■ WORK TASK:
A stretch of the entries below is to be set down exactly, running from the line with "For every named" through the line with "Join now (213, 1306)", both included, and no other line.

■ SOURCE INFORMATION:
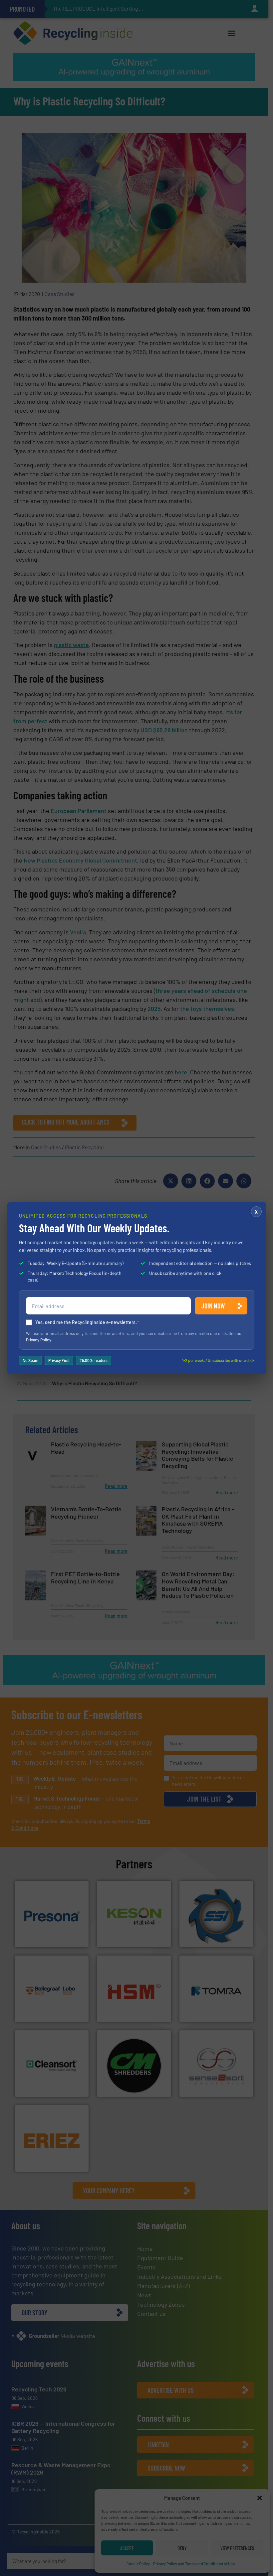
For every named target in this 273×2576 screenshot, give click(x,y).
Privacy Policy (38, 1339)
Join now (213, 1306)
---
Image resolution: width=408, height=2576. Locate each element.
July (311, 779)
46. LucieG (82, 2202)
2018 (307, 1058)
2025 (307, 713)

■ RESPONSE:
For every named target in this 273×2576 screenshot, give click(x,y).
Privacy Policy (38, 1339)
Join now (213, 1306)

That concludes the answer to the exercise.